Segundo Clécio Alto, exigem quatro estilos de profissional com características predominantes quando falamos em negociação. Confira cada um deles para saber em qual você se enquadra:

  1. Analítico: organizado, valoriza segurança, possui disciplina e é orientado por informações. É detalhista, meticuloso e teimoso. Ele tem um estilo bem controlador, mas sob tensão retira-se ou evita o conflito a todo custo.
  2. Apoiador: é bem receptivo e se relaciona facilmente, mas possui menos coerência. Ele busca a harmonia e trabalha para o grupo. Sob tensão, finge concordar ou não se manifesta. Precisa aprender a fixar metas para não sair na desvantagem.
  3. Controlador: é extremamente exigente, assume riscos e responsabilidades, tem autoconfiança e valoriza muito o cumprimento de metas, porém tem bem menos receptividade. Sob tensão ele se impõe e pode ameaçar, por isso é aconselhável estar acompanhado dependendo do perfil das demais partes.
  4. Catalisador: orientado para ideias e conquistas. Tem menos credibilidade, porém sua criatividade e dinamismo exalam o espírito do empreendedor. Sob tensão, fala muito rápido e alto, se agita. Precisa aprender a ter mais autodisciplina e moderação.

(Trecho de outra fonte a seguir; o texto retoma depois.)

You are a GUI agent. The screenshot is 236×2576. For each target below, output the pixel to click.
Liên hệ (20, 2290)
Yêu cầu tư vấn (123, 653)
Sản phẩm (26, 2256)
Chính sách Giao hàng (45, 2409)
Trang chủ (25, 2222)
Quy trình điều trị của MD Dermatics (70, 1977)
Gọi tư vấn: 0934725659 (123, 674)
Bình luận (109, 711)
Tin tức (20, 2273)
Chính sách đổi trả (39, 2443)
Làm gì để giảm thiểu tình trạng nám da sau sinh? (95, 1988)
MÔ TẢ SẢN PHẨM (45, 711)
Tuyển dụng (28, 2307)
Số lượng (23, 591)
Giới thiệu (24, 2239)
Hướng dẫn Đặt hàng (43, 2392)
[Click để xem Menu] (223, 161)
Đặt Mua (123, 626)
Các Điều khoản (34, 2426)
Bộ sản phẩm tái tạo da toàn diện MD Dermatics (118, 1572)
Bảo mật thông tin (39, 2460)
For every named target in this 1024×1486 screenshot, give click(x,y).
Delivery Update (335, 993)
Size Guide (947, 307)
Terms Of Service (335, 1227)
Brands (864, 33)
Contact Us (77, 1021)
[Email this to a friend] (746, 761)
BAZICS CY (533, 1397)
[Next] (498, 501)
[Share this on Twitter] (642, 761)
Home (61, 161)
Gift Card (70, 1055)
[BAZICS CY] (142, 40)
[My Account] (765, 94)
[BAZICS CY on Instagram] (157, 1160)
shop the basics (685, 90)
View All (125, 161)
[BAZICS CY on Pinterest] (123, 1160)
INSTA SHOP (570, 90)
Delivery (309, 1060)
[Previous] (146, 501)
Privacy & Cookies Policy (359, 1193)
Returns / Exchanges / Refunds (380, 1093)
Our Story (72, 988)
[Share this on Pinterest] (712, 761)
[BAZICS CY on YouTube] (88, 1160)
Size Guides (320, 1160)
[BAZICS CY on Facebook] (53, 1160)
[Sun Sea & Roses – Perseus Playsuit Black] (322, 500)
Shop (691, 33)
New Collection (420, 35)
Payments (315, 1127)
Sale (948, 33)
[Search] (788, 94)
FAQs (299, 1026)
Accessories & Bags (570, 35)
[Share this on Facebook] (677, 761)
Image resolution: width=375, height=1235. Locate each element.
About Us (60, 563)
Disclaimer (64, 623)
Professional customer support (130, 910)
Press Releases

Como você pode observar, os quatro perfis são complementares e isolados possuem vantagens e desvantagens. Para tanto, uma boa negociação sempre conta com uma ou mais pessoas de perfis diferentes, algo como o “bom policial e o mau policial” trabalhando em conjunto.

Outra forma de enxergar um bom proveito dos estilos é também um gestor saber definir e direcionar um negociador para cada tipo de processo. Conhecendo seus liderados e as negociações que eles vão enfrentar, ele pode escolher aquele cujas características podem auxiliar em trazer o melhor resultado para a empresa.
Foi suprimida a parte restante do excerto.